Finding the motivation to blog has always been hard for me. Sometimes, because I have nothing to blog about, and that’s fair. But sometimes it is because I’m not on a computer with my Gatsby site setup, or I just want to write something down quick.
Maybe unsurprising, I have the same problem with note-taking and I’ve attempted and abandoned countless platforms. Recently I bought Nextcloud hosting for my photos and I can happily report that my photos and files are synchronized nicely. Then I discovered Obsidian and found that using Nextcloud to sync my notes allowed my to have them everywhere.
Obsidian is a markdown editor, with a twist. It offers zeitgeist or outliner features that otherwise were limited to expensive tools or org-mode in Emacs.
I use it for work, for my daily notes, recipies and now recently, blogging. In case you’re curious of the theme, it’s California Coast and a few plugins. Send me a DM if you want the list.
What I wanted from the workflow
- Write stuff in Obsidian on any of my computers.
- Add frontmatter tags to my blog-post.
- Go to bed and have my site automatically updated if there are any new posts.
- Wake up the next morning and read comments about my blog post.
If you’re thinking…
Then you’re absolutely right. But if you can’t overengineer your personal projects, then there is something wrong with the world. Image credit.
Before we get started
You can skip this if you don’t plan on repeating my experiment.

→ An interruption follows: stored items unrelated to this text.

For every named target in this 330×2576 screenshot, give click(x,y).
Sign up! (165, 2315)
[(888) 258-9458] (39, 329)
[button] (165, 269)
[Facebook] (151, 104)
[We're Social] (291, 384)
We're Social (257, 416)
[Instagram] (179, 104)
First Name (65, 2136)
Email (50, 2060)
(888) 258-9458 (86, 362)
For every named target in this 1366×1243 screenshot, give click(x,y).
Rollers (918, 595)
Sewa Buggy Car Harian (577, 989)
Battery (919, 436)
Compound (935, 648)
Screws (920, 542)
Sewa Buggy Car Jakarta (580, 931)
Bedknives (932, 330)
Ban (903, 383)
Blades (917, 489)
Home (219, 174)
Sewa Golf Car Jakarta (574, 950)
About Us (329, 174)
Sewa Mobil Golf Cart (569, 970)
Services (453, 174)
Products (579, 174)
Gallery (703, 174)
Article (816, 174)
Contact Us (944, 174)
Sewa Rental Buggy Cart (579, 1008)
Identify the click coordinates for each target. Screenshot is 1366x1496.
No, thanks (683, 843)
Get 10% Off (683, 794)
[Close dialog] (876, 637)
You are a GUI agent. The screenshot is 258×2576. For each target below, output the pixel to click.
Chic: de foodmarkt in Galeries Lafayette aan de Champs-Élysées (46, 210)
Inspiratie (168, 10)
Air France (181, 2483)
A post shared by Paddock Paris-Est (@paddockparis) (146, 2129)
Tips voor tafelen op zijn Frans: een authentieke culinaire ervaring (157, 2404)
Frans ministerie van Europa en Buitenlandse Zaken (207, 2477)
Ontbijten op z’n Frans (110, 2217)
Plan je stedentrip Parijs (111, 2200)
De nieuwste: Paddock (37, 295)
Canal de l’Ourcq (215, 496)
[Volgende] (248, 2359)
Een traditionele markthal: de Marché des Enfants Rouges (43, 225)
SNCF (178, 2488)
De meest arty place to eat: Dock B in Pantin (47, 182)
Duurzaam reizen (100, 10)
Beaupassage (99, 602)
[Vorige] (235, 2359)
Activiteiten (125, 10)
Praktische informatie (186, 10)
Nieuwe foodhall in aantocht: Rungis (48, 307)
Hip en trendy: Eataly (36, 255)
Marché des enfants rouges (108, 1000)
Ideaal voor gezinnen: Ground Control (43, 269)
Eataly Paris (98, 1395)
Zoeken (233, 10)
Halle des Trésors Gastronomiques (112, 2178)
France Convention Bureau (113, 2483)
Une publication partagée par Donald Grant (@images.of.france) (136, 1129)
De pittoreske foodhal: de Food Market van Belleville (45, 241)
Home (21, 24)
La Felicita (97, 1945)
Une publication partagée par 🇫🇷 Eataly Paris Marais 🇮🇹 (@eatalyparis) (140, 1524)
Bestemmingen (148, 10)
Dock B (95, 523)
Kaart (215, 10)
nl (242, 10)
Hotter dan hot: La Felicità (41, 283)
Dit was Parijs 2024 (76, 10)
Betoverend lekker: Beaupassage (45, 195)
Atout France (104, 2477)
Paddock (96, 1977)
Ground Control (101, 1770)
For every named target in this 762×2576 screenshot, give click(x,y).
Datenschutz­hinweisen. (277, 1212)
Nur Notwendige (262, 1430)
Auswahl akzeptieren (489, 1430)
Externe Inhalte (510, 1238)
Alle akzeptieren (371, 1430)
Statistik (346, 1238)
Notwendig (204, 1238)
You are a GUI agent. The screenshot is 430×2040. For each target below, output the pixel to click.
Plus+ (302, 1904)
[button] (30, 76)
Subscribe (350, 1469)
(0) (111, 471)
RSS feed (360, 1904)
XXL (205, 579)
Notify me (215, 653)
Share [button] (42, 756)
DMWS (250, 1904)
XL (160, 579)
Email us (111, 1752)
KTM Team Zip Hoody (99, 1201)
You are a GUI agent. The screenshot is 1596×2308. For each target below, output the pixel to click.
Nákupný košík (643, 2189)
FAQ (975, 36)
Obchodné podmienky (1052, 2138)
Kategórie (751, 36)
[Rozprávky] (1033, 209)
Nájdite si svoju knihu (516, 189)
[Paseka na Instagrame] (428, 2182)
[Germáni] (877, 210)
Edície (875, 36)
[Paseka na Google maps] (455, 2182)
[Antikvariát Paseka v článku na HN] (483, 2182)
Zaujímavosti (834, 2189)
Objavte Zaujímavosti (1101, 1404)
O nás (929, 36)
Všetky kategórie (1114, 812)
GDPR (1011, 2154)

I must add that this isn’t exactly production ready, since I had to modify some plugins to make this work. Proceed at your own risk.
- Install or sign up for Nextcloud
- Install Nextcloud client
- Install Obsidian
- Setup a new Gatsby site or use an existing one.
Setting up your vault
I have a one big vault in Obsidian and source my blog posts from blog/
. So anything in there will get picked up by Gatsby (more on that later). Nextcloud will sync your files across all of your computers.
Writing Markdown is easy, but if you want to know more, I recommend Github’s Mastering Markdown.
Obsidian also supports drag-and-drop on images, so I just drop them into my editor and Obsidian copies the files.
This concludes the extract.